Ia disangkakan Pasal 12 huruf a atau Pasal 12 huruf b atau Pasal 5 ayat (2), atau Pasal 11 UU Pemberantasan Tindak Pidana Korupsi Jo Pasal 55 ayat (1) ke-1 KUHP dengan ancaman pidana penjara seumur hidup atau penjara 4-20 tahun ditambah denda minimal Rp200 juta dan maksimal Rp1 miliar.
 
Kedua, selaku Bupati Bangkalan periode tahun 2003-2008 dan periode 2008-2013 dengan kasus serupa.

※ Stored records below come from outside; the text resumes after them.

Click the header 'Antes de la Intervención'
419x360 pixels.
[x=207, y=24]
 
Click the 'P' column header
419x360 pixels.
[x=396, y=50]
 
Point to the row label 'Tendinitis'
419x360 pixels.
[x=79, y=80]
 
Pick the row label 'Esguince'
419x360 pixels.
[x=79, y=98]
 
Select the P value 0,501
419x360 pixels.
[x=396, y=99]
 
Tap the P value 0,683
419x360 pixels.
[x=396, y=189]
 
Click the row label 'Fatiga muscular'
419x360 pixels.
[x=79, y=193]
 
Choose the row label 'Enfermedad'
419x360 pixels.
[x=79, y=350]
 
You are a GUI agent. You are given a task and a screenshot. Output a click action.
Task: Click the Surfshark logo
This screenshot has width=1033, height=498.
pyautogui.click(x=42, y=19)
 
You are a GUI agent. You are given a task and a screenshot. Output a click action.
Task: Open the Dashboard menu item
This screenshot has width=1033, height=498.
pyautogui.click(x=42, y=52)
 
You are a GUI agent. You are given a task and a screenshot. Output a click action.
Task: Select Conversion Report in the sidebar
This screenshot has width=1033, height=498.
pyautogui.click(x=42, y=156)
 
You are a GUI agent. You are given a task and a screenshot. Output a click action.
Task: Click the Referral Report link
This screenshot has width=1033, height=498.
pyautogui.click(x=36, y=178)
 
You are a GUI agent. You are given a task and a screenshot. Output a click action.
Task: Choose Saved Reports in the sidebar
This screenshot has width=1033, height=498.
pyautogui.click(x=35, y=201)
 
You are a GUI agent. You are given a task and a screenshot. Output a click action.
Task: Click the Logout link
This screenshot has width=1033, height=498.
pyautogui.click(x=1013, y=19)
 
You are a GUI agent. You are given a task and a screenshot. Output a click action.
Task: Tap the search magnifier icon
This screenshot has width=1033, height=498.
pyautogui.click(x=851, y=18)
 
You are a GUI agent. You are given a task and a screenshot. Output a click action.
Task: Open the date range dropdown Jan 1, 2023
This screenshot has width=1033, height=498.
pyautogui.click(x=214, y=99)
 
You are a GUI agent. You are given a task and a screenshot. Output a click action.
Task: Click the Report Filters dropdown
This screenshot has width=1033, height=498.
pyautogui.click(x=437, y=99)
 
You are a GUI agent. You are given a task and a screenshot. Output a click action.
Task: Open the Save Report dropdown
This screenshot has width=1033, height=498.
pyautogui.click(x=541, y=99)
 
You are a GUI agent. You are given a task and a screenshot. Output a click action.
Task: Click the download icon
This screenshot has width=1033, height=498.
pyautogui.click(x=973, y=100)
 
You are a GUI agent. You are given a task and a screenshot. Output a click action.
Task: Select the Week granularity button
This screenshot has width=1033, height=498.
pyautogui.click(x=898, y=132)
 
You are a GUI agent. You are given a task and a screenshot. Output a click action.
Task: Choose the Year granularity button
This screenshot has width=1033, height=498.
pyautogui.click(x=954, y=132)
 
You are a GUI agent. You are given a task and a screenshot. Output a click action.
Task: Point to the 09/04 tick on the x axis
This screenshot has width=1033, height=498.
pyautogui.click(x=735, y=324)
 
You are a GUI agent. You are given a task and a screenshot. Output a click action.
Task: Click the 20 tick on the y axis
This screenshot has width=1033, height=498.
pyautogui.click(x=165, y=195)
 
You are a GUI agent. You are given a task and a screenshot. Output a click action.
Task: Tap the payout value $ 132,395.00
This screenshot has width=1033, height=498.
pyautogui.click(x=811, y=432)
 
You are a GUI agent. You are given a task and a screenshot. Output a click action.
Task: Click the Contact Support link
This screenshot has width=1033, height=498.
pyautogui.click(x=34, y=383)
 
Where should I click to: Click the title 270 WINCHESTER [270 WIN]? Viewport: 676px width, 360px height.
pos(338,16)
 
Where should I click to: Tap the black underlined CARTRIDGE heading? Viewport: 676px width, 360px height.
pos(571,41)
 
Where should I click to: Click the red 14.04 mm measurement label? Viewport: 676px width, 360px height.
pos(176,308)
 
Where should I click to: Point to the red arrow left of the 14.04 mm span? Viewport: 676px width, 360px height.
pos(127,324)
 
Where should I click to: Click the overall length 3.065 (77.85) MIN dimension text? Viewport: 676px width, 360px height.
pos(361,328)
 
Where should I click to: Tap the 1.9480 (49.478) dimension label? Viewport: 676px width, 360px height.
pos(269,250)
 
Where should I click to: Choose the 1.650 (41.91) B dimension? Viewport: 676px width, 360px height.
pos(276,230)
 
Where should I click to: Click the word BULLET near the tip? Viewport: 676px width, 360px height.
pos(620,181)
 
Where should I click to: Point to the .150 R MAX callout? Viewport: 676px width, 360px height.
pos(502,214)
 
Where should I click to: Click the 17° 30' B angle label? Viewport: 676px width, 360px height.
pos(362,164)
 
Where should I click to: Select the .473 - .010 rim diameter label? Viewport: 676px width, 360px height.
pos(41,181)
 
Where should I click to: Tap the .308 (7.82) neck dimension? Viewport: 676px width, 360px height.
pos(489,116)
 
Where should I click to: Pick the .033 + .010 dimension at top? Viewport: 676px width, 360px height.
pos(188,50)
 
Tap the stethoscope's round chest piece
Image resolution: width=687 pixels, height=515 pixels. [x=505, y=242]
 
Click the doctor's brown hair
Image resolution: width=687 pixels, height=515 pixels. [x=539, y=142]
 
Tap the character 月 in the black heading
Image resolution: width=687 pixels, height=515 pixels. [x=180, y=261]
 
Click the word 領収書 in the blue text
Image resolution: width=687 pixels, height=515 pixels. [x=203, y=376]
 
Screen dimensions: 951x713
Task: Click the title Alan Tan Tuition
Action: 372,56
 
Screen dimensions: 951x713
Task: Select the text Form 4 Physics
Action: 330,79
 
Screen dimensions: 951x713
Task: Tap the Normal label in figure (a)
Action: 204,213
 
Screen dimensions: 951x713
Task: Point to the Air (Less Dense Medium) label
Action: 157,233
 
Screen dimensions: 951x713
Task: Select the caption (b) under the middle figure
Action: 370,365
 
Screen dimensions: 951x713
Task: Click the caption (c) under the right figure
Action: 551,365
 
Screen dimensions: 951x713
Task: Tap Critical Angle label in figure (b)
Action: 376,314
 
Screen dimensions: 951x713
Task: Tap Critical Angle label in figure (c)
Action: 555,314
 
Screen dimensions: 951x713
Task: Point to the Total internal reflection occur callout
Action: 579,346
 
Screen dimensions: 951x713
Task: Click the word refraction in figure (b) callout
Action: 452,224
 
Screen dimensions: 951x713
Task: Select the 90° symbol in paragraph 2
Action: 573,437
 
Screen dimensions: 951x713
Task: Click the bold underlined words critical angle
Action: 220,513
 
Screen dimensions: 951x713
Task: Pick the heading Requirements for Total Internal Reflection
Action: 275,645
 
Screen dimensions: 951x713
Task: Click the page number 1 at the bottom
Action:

Ketiga, perkara Tindak Pidana Pencucian Uang dengan sangkaan pasal 3 UU No 8 tahun 2010 dan Pasal 3 ayat (1) UU No 15 tahun 2002 sebagaimana telah diubah dengan UU No 25/2003 jo Pasal 55 ayat (1) ke-1 jo Pasal 64 KUHP mengenai perbuatan menyamarkan harta kekayaan yang diketahuinya atau patut diduganya merupakan hasil tindak pidana dengan tujuan menyembunyikan atau menyamarkan asal usul harta kekayaan. Dengan ancaman penjara paling lama 20 tahun dan denda paling banyak Rp10 miliar.